Common dev commands:
uv run pytest # run the full test suite
uv run zoekt-mcp --help # run the CLI from source
uv add <package> # add a new runtime dep
uv add --dev <package> # add a new dev dep
uv lock --upgrade # refresh uv.lock
Commit routine
Linting and tests are wired into the git flow via a
pre-commit hook so you never have to remember
to run them by hand. After uv sync, install both hook types once per
clone:
uv run pre-commit install --hook-type pre-commit --hook-type pre-push
From then on, every git commit runs:
- ruff (
ruff check+ruff format --check) against staged Python files — config lives under[tool.ruff]inpyproject.toml. - pymarkdownlnt (
pymarkdown scan) against staged Markdown files — config lives under[tool.pymarkdown]inpyproject.toml. We disableMD013(line length) andMD046(code block style) because they fight readable prose and wide tables, andMD033so the troubleshooting<details>blocks are allowed.

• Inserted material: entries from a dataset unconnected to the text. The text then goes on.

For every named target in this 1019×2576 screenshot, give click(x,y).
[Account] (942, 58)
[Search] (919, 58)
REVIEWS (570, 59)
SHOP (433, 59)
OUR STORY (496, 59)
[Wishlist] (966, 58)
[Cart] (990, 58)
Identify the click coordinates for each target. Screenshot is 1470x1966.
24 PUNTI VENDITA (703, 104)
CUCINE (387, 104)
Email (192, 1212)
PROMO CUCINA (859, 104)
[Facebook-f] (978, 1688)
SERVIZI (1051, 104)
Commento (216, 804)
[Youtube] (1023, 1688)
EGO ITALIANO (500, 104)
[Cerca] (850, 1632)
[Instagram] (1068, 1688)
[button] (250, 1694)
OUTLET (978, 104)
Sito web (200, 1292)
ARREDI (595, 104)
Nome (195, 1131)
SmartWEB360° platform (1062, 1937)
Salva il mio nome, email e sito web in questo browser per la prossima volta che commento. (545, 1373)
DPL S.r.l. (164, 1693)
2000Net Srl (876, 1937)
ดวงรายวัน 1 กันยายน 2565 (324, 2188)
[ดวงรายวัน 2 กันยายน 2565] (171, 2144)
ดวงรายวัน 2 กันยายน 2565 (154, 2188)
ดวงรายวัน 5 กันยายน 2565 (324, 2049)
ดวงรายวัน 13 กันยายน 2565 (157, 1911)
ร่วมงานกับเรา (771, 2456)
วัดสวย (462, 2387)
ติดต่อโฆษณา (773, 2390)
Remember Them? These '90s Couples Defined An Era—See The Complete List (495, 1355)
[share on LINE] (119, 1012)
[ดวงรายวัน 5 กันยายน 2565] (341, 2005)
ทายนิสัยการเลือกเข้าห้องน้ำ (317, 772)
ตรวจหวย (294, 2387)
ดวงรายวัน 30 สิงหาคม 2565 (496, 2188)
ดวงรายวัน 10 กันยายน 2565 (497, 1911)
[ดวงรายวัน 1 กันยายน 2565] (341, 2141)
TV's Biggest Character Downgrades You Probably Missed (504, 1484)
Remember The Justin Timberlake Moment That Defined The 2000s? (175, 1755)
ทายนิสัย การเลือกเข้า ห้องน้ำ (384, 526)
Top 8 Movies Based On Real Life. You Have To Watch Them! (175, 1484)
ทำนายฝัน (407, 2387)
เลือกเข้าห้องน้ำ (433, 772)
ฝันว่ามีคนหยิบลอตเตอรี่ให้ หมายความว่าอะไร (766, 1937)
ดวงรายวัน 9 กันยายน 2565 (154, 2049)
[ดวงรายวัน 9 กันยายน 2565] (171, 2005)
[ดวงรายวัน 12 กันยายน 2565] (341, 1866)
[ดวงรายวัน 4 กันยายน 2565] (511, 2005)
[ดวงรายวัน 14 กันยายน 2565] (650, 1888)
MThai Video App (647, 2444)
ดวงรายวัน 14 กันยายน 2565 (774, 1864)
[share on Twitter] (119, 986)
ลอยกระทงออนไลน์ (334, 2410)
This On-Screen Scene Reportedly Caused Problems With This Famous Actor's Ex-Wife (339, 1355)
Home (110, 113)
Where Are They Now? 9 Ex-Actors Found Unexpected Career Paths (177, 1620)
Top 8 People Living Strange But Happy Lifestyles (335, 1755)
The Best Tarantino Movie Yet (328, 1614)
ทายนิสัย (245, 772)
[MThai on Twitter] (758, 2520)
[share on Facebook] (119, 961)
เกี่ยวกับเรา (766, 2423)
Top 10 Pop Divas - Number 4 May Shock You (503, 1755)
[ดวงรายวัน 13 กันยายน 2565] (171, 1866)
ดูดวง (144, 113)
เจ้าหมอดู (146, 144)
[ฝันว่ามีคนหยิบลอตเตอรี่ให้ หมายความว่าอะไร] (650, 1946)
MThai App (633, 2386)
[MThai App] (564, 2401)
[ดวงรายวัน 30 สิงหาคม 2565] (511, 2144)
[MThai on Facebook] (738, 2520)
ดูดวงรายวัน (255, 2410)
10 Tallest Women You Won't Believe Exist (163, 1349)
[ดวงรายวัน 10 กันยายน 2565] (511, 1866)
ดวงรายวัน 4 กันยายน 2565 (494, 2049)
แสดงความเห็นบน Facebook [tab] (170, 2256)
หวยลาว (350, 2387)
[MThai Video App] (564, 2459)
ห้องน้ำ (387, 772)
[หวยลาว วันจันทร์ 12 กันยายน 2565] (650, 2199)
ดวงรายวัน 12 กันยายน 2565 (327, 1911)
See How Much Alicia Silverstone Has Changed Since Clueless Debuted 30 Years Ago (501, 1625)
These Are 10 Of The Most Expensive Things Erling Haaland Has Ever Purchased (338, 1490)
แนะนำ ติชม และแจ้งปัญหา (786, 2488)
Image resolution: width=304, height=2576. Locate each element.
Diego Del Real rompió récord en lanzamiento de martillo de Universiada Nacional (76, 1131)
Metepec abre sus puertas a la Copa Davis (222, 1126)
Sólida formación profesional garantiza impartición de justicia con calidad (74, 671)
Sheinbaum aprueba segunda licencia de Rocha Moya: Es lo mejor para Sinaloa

And every git push runs the offline pytest suites
(tests/test_client_unit.py and tests/test_server_shaping.py) before
the push leaves the machine, so a broken test can never hit the remote.
Tests are scoped to pre-push rather than pre-commit to keep local
commits snappy; the integration suite is excluded because it needs a
running zoekt-webserver.
The hooks shell out to uv run, so the tool versions pinned in
uv.lock are what runs locally and in CI — no drift between
environments. The same linters and the same unit tests run on
every push to main and every pull request via
.github/workflows/ci.yml.
To run everything manually (e.g. before opening a PR):
uv run pre-commit run --all-files
To fix Python formatting in place rather than just checking it:
uv run ruff format
uv run ruff check --fix
Automated tests
# Unit tests (no Docker required)
uv run pytest tests/test_client_unit.py tests/test_server_shaping.py -v
# Integration tests: bring the stack up against the examples/ corpus,
# then run the live assertions.
./tests/fixtures/up.sh
uv run pytest tests/test_integration.py -v
./tests/fixtures/down.sh
tests/fixtures/up.sh sets ZOEKT_REPOS_DIR=../examples and invokes
the same deploy/docker-compose.yml, so the test fixtures don't leak
into the production deploy path. The integration tests skip
automatically when ZOEKT_URL is unreachable, so a plain
uv run pytest in a fresh checkout without Docker still passes.
Configuration
| Setting | Env var | Flag | Default |
|---|---|---|---|
| Zoekt backend URL | ZOEKT_URL |
--backend |
http://localhost:6070 |
| HTTP timeout (s) | ZOEKT_TIMEOUT |
--timeout |
30 |
Repo layout
zoekt-mcp/
├── src/zoekt_mcp/ # the Python MCP server
├── tests/
│ ├── test_client_unit.py # offline unit tests
│ ├── test_integration.py # live tests (skip when backend down)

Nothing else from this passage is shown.